SURFACE MARKER BUOYS (SMBS) AND DELAYED SURFACE MARKER BUOYS (DSMBS) are common and essential safety devices. These brightly colored, inflatable tubes, sometimes called safety sausages, are critical pieces of equipment that divers should take on most dives. Divers most often use them as signaling devices to mark their locations below the surface and alert boat traffic. Technical divers may use a DSMB as an upline to fulfill their decompression obligations. Rescuers might deploy them in the event of a distressed diver, like how a lifeguard would use a rescue tube on the surface. There are several myths and misconceptions about DSMBs, and many divers use them improperly and ineffectively.
A DSMB is technically an SMB, but an SMB is not a DSMB. Divers can deploy a DSMB on the surface or from depth thanks to an over-pressurization valve (OPV). This valve allows air to escape and relieves the gas that expands, according to Boyle’s Law. An SMB’s design, which lacks an OPV, means it should be inflated only at the surface. If you deploy an SMB from depth, it will sustain physical damage from overexpansion as it ascends. This article will refer to DSMBs as their applications and features are more extensive than their SMB counterparts.
DSMBs are available in various sizes, shapes, and colors — some are more practical than others. A 4-foot DSMB is sufficient for divers to learn the deployment techniques for training purposes. Outside of a training environment, divers should use at minimum a 6-foot DSMB, which provides better visibility to surface support and other boats, especially in unfavorable seas with large swells. It also offers sufficient lift to avoid being dragged underwater while the diver is ascending.
Orange and yellow are the most common colors and offer the best visibility, but there is no industry-standard color.
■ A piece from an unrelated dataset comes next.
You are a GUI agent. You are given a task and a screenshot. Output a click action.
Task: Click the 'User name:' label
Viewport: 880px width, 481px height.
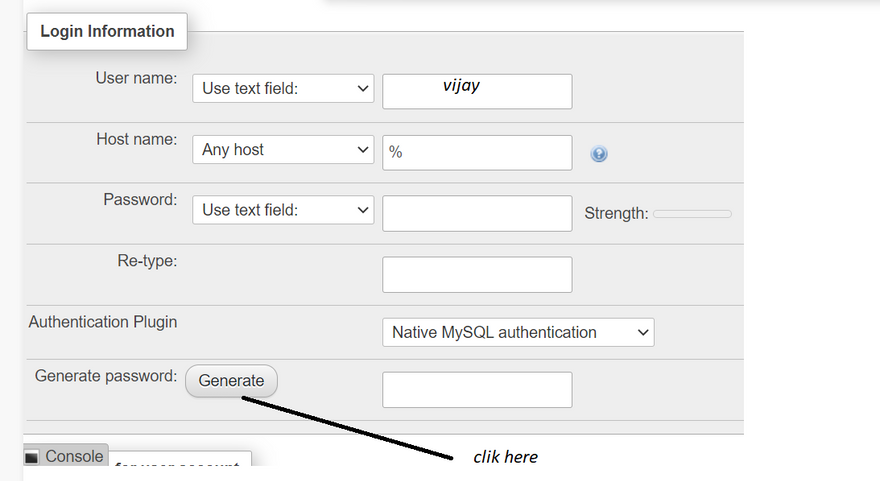[136, 78]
DSMBs are also available in pink, white, green, and even black, but some colors are not as easy to see on the surface due to reflection and blending in under certain daytime conditions. Some manufacturers add reflective strips and a thin, clear sleeve at the top to accommodate a strobe or chem-light for deployment in low light conditions.
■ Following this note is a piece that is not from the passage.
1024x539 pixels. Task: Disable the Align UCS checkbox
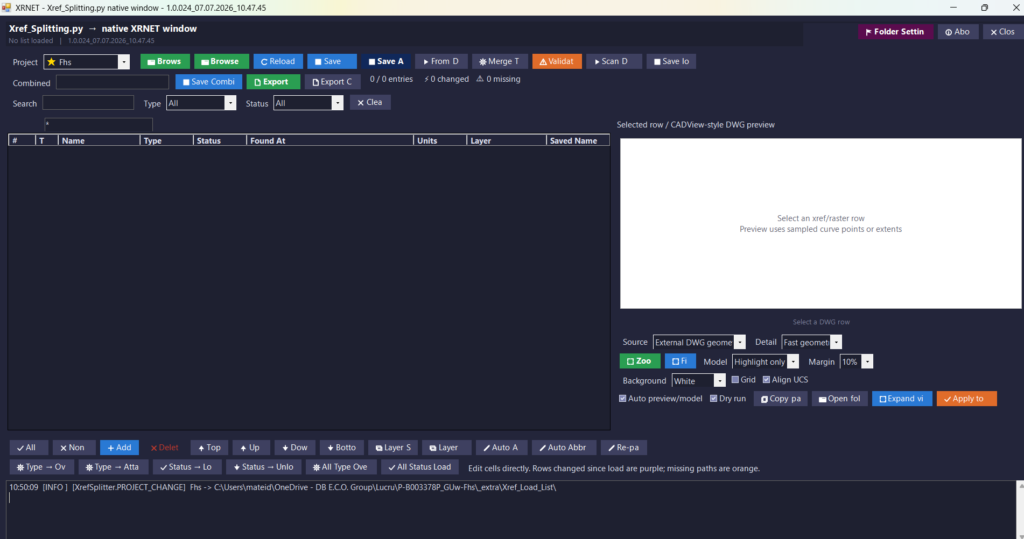pos(766,380)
Some divers designate specific DSMB colors to communicate different messages to surface support personnel. This practice is most common in technical diving. For example, an orange DSMB may communicate that all divers are accounted for and okay, and a yellow DSMB may communicate some emergency. A slate or an underwater notebook page attached to the yellow DSMB can specify the problem and describe the required intervention measures from surface support. Of course, this system only works if all divers agree upon one predefined plan. Regardless of the color, all divers should consider writing their names in large letters on their DSMBs so surface support can more easily identify the diver below.
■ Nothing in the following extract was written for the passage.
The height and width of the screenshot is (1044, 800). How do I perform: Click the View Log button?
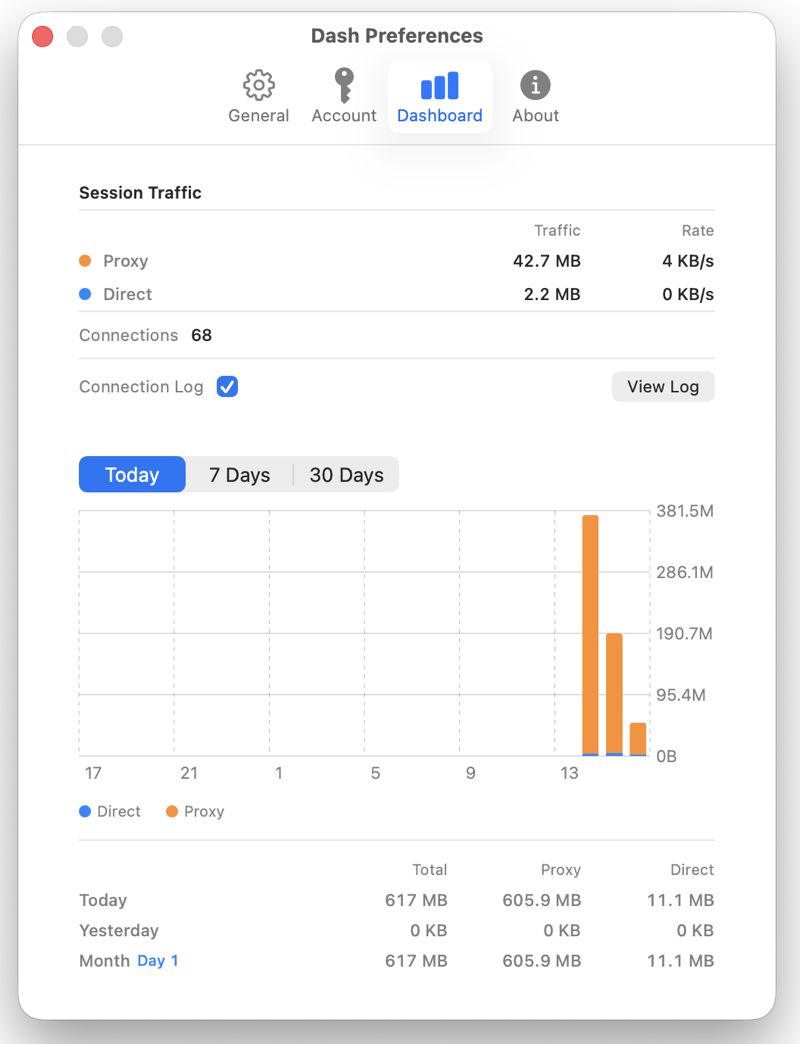(663, 386)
Some divers are adamant about using a reel instead of a spool or vice-versa. Divers should weigh the pros and cons of each and decide based on their personal diving needs. Each has its advantages — a reel is easier to deploy, but a spool is more difficult to jam.
Divers also debate whether to permanently attach (pre-rig) a spool or reel to the DSMB to ready it for rapid deployment or leave it to assemble underwater. Should a diver clip the DSMB directly onto their BCD or store it in a pocket or pouch? Every diver should evaluate their needs and decide which option is the most practical for all these considerations.
There are strong opinions about inflating a DSMB. Should you orally inflate it? What about exhaling from your second stage or purging the octopus into the open bottom? How about attaching a low-pressure inflator from a drysuit or BCD? All methods are viable with proper training and regular practice.
There are a few universal safety concerns to address whenever using a DSMB. Divers should never clip the reel or spool to themselves during deployment because if it jams, the excess buoyancy could cause a rapid ascent. If you clip the reel or spool after the DSMB is already on the surface, a passing boat or curious topside passerby could yank the line, again causing a rapid ascent.
Throughout deploying a DSMB, remember that slow is smooth, and smooth is fast. Divers should keep all lines taut and as far away from their bodies as possible. Maintaining this distance will decrease the likelihood of entanglement. If there is excess slack in the line, take a moment to resolve it. Issues can compound quickly, and the line is unforgiving if a diver becomes entangled.
Divers should have an easily accessible cutting device available every time they deploy a DSMB. If possible, a dive buddy should be nearby to intervene in the event of a failed or disrupted deployment.
Most important, divers must practice. Becoming proficient at deploying a DSMB takes time. Go to a local pool or other confined water location with your buddy and practice each step of the process, identifying areas of deficiency. Ask instructors and mentors for help. Do not be afraid of failure, as that is how learning and muscle memory occurs. At the end of every dive, consider deploying a DSMB. Repetition creates proficiency and comfort with a skill that every diver should possess. AD
DSMBs can help surface support personnel and other boats locate divers on the surface.
A DSMB at least 6 feet long will help ensure sufficient visibility.